Filter the records below down to the lines containing the string "screenshot", treating case as significant. Copy each matching line unchanged.

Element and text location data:
- - -
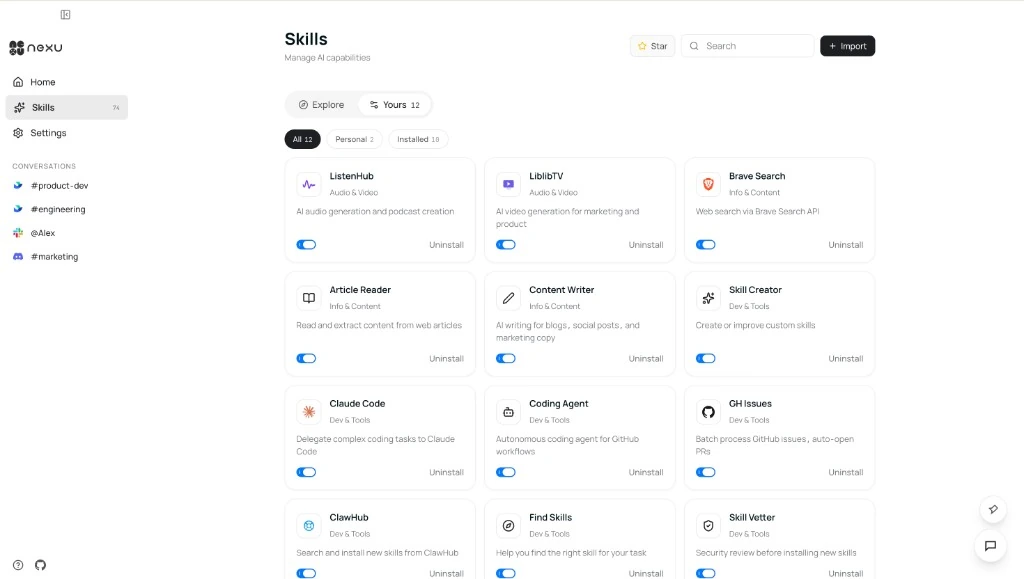Toggle off the Article Reader skill
1024x579 pixels.
[306, 359]
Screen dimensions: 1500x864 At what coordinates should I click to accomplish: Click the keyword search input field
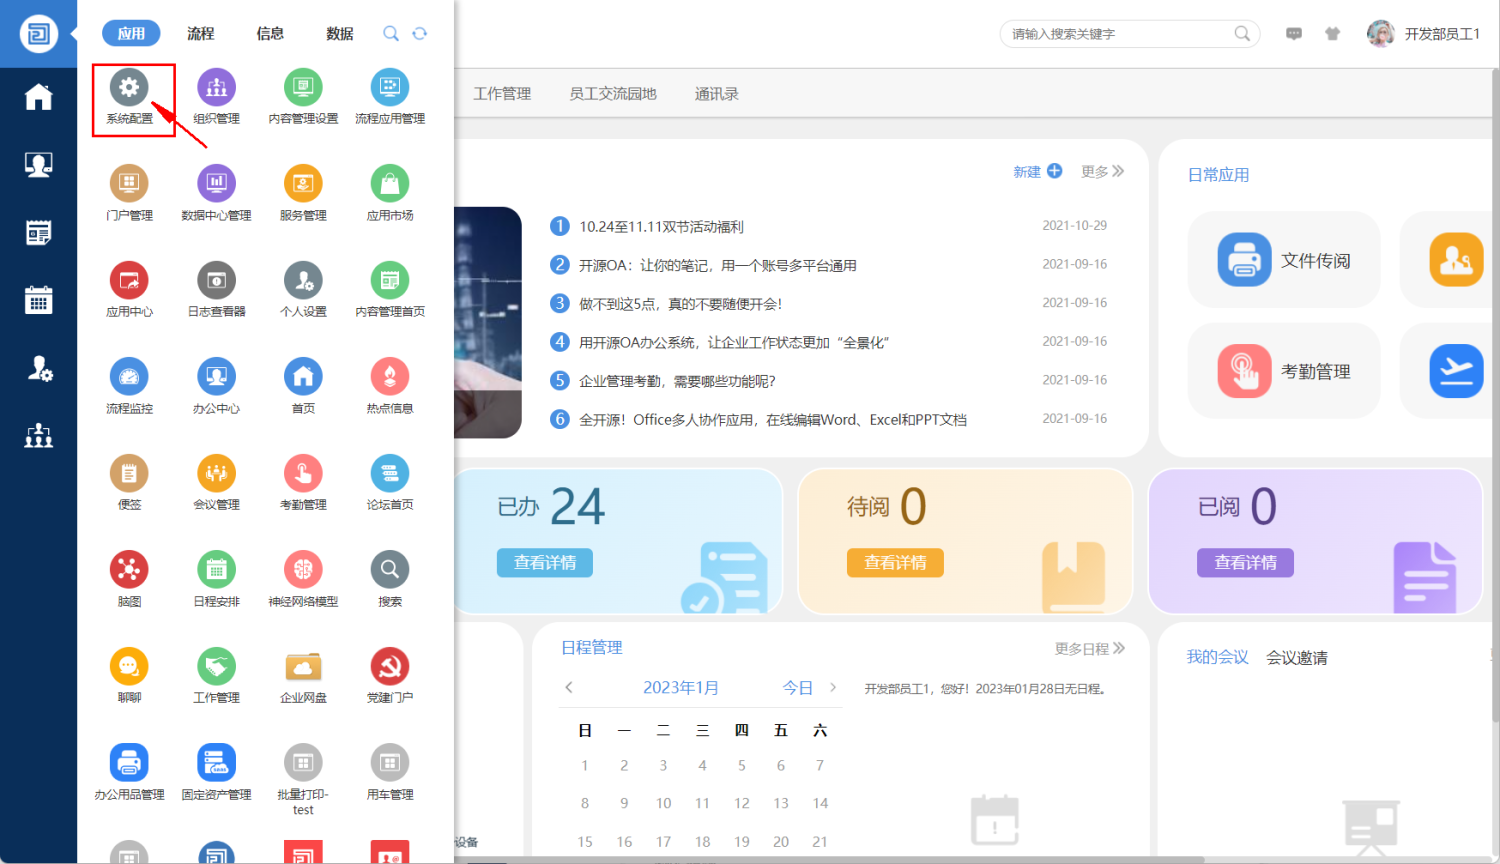[1118, 34]
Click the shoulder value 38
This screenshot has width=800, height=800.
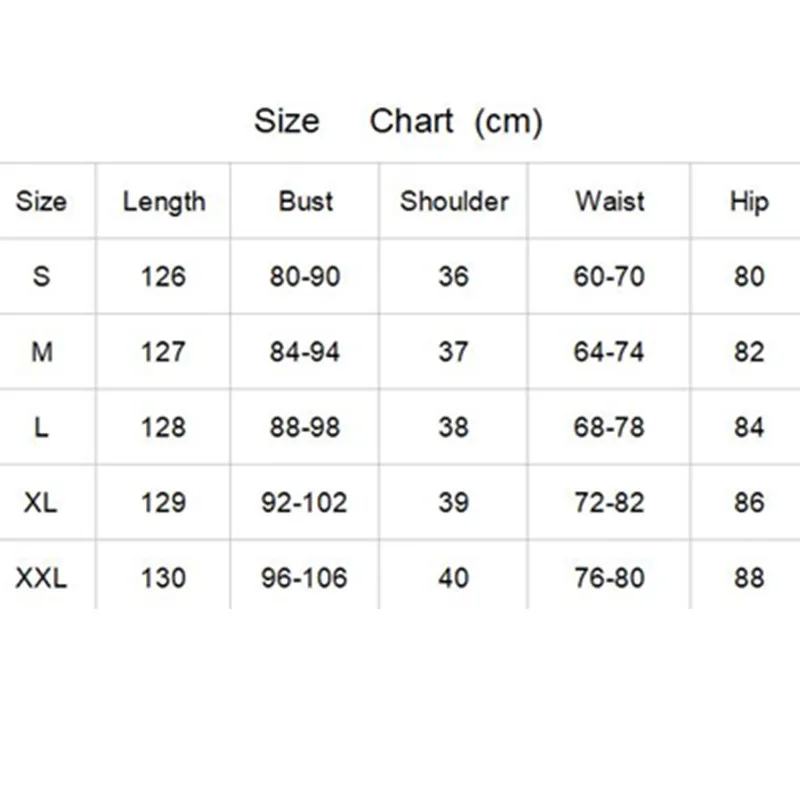[453, 427]
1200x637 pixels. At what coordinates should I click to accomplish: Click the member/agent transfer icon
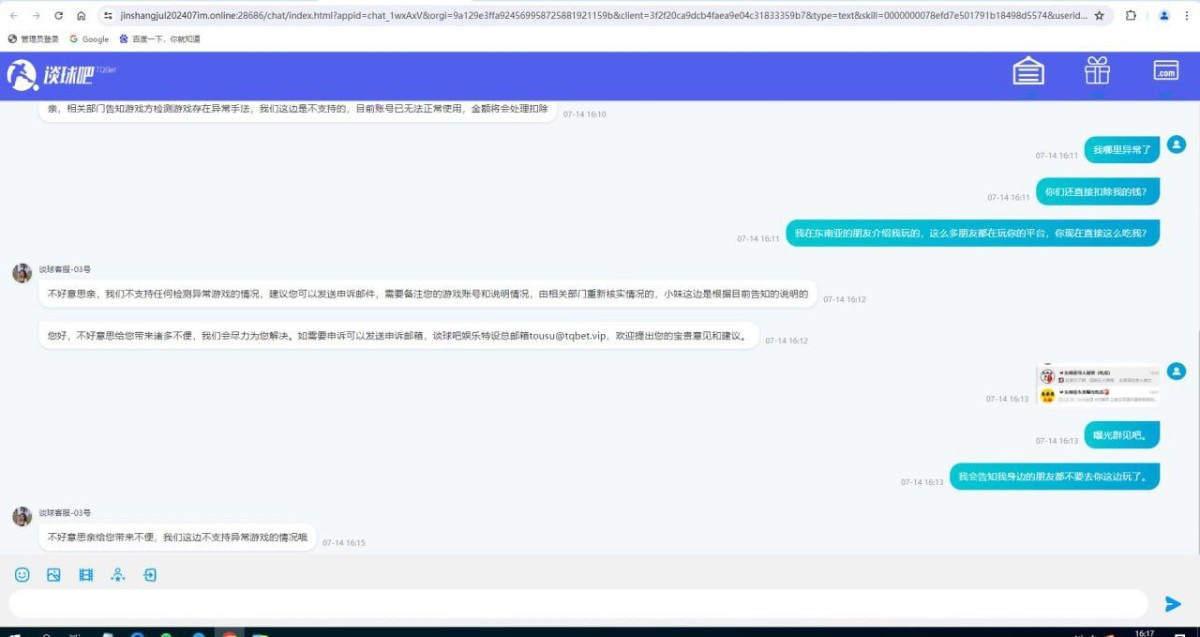tap(117, 574)
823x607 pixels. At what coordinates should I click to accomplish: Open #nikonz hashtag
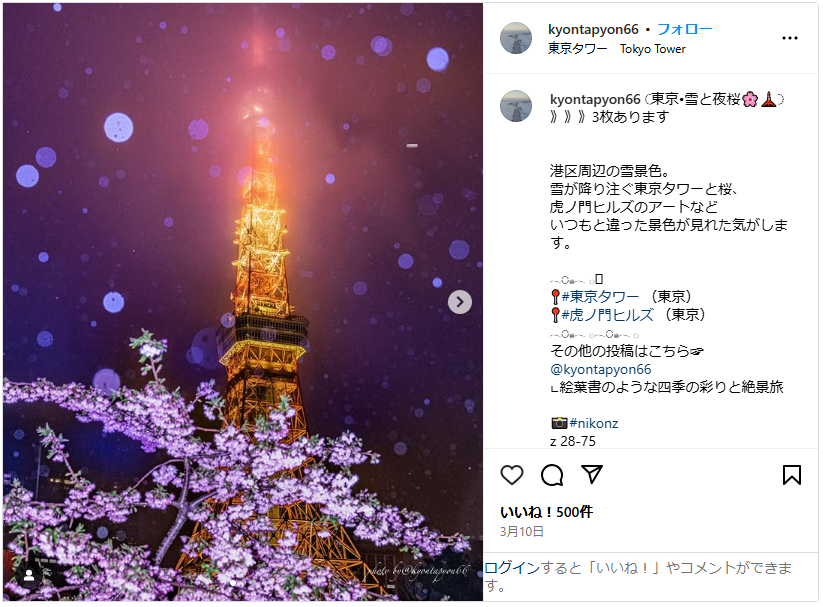pos(594,423)
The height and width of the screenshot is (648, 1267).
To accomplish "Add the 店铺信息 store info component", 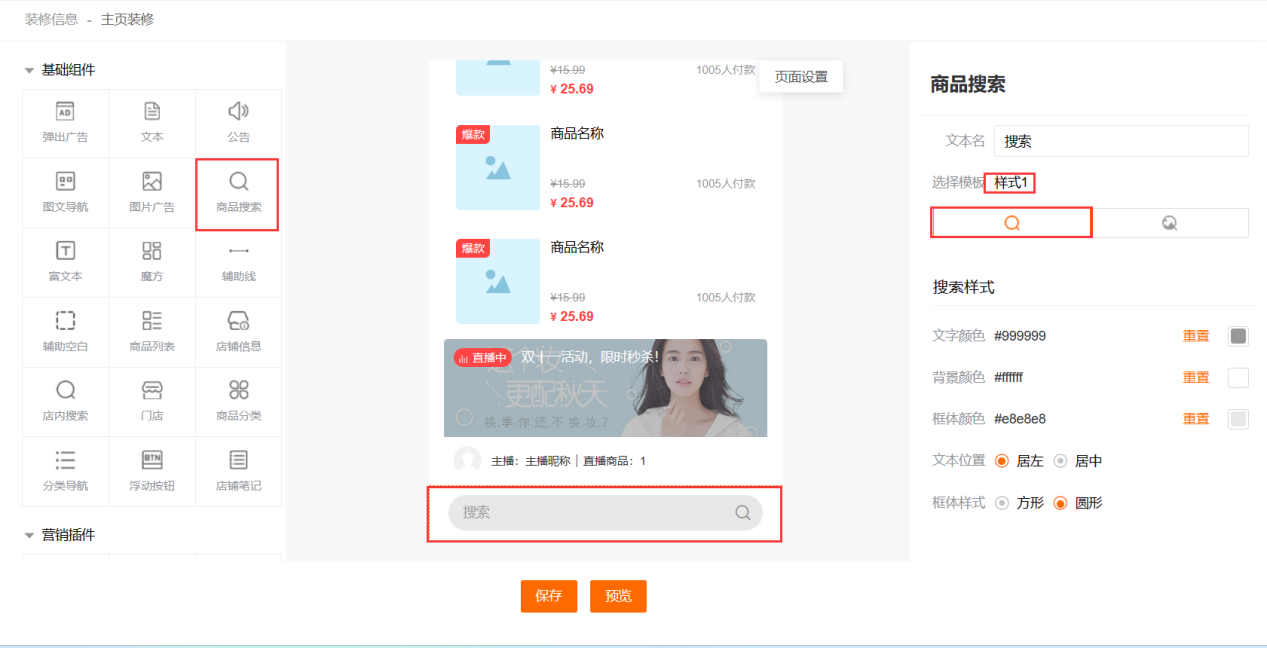I will (238, 331).
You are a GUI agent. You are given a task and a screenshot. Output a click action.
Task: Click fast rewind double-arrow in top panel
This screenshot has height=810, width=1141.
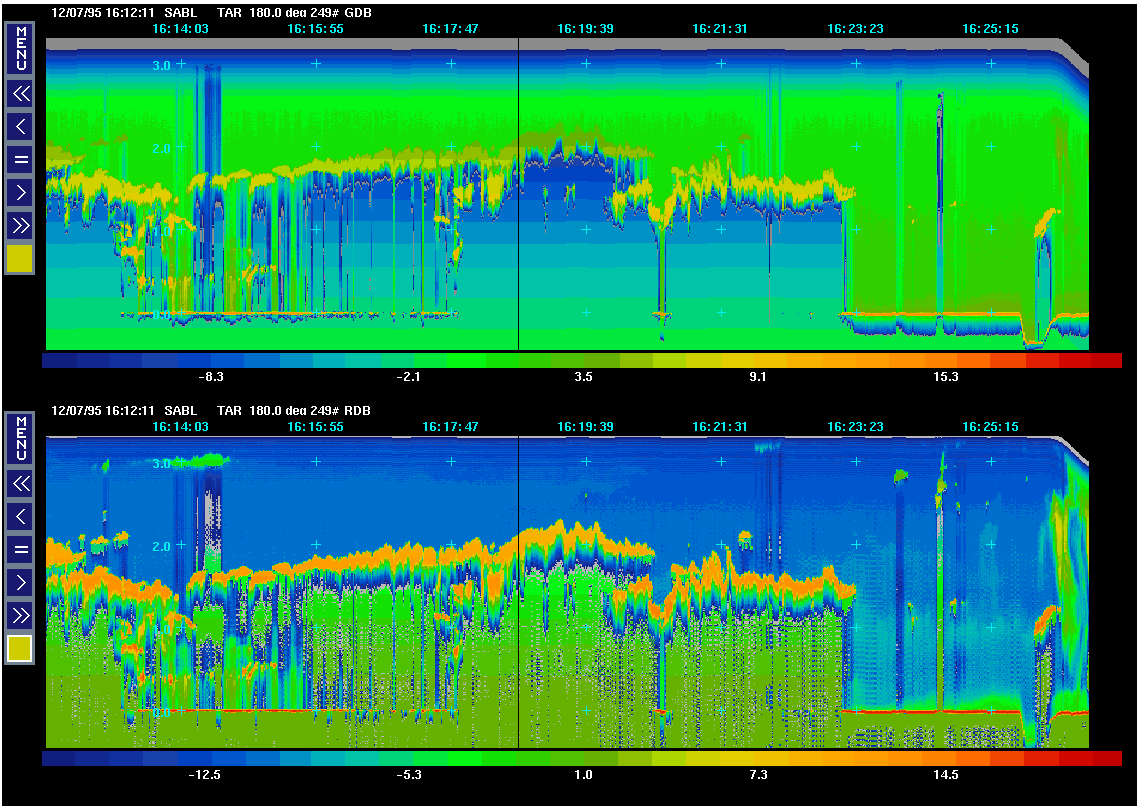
- - -
[The completed task]
This screenshot has width=800, height=800.
The height and width of the screenshot is (648, 1267).
You are a GUI agent. You are given a task and a screenshot. Output a click action.
This screenshot has height=810, width=1141.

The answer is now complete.